[Mb-civic] Spy Controversy,
Redux - Ruth Marcus - Washington Post Op-Ed
William Swiggard
swiggard at comcast.net
Mon Jan 2 05:31:34 PST 2006
Spy Controversy, Redux
By Ruth Marcus
Monday, January 2, 2006; A13
"We have a particular obligation to examine the NSA, in light of its
tremendous potential for abuse. . . . The interception of international
communications signals sent through the air is the job of NSA; and,
thanks to modern technological developments, it does its job very well.
The danger lies in the ability of the NSA to turn its awesome technology
against domestic communications."
If those words sound applicable to the controversy over warrantless
eavesdropping by the National Security Agency, consider this: They were
spoken 30 years ago, on Oct. 29, 1975, as Sen. Frank Church (D-Idaho),
opened a hearing that featured the first-ever public testimony by an
official of the super-secret NSA.
I went back to the records of the Church committee uncertain whether
what I'd find in its investigation of abuses by U.S. intelligence
agencies would have much relevance for today's uproar. Certainly the
Bush administration's actions -- its unilateral assertion of
questionable presidential powers, its casual disregard for established
legal rules, its contemptuous attitude toward congressional oversight --
are extremely troubling. At the same time, the underlying actions at
issue, at least from what's been reported so far, don't seem to rise to
the level of the lurid, flagrant abuses (plots to assassinate foreign
leaders, "black-bag job" break-ins to disrupt political dissidents)
uncovered by the Church committee and a parallel House probe.
As it turned out, though, some of the less well-known aspects of those
investigations involved the NSA. And, much as today, the episodes called
on the agency, the executive branch and Congress to grapple with
questions about the proper balance between privacy and security, the
role of the NSA in gathering intelligence domestically, and the
circumstances, if any, under which the NSA could eavesdrop on Americans.
The Church committee discovered that the NSA had for years --
unbeknownst to Congress -- been using a "watch list" of U.S. citizens
and organizations in sorting through the foreign communications it
intercepted. In addition, for three decades, from 1945 to 1975,
telegraph companies had been turning over to the NSA copies of most
telegrams sent from the United States to foreign countries. This
program, code-named Shamrock, was, according to the Church committee
report, "probably the largest governmental interception program
affecting Americans ever undertaken."
In the view of critics, the legacy of the Church committee was to
intimidate and enfeeble intelligence agencies. I see it in a much more
positive light: The impact of the investigation and the legislation
enacted in its wake was, at least for a time, to create and empower an
intelligence oversight function in Congress; to set out a series of
legal rules under which the NSA was to operate; and to deter the agency
from running afoul of those rules.
Even before Sept. 11, the NSA faced new challenges posed by the changing
nature and explosive growth of the communications it is tasked with
monitoring. As the agency explained in a December 2000 memorandum
prepared for the presidential transition, "NSA's existing authorities
were crafted for the world of the mid to late 20th Century, not for the
21st Century."
The terrorist attacks underscored the need to reconsider the agency's
rules of engagement. Testifying in 2002 before the joint congressional
committee investigating the attacks, its then-director, Gen. Michael V.

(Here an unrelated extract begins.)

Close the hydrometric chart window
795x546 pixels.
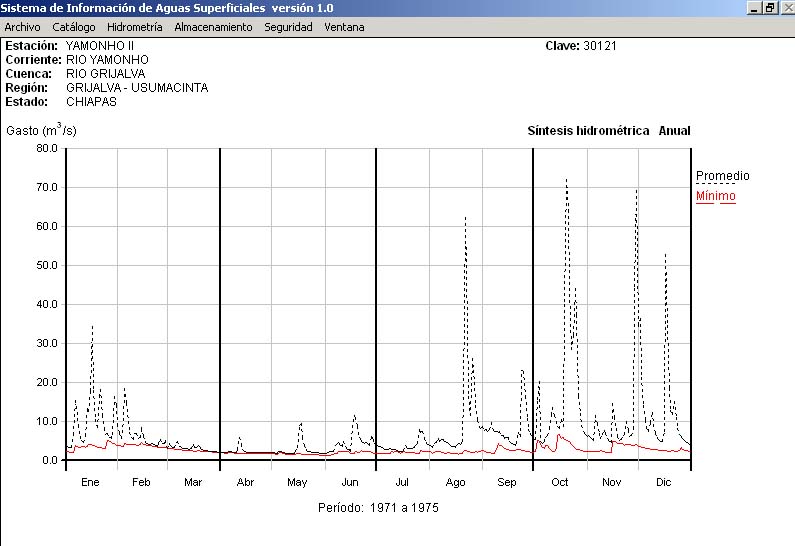(x=786, y=7)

Hayden, pleaded for such guidance. "What I really need you to do,"
Hayden told lawmakers, "is to talk to your constituents and find out
where the American people want that line between security and liberty to
be. In the context of NSA's mission, where do we draw the line between
the government's need for counterterrorism information about people in
the United States and the privacy interests of people located in the
United States?"
Important questions for discussion. The problem, now exposed by the
reports of the warrantless surveillance, is that the administration --
including Hayden, now deputy director of national intelligence --
disregarded his advice. To the extent that the executive branch debated
these issues, it was a conversation only with itself. It all but cut
Congress out of the process -- and while lawmakers have the right to be
angry, and the duty to conduct hearings, they should also consider
whether they were too lax in overseeing the agency. Instead of pressing
for changes in the law, the administration summarily decided to
circumvent the statute. It chose, in Hayden's words, "to live on the edge."
Perhaps, in the aftermath of Sept. 11, that's how the country wants its
intelligence activities conducted. But living on the edge inevitably
risks falling off a cliff -- especially if you choose to live there on
your own and in secret. The lessons of the Church committee -- the need
for legal checks, the importance of congressional oversight, the
missteps that inevitably occur when the executive branch is accountable
only to itself -- seem to have been ignored by all the parties involved.
As Congress gears up for another needed round of hearings, the challenge
is not only to discover what happened but also not to forget, again,
what was already, painfully learned.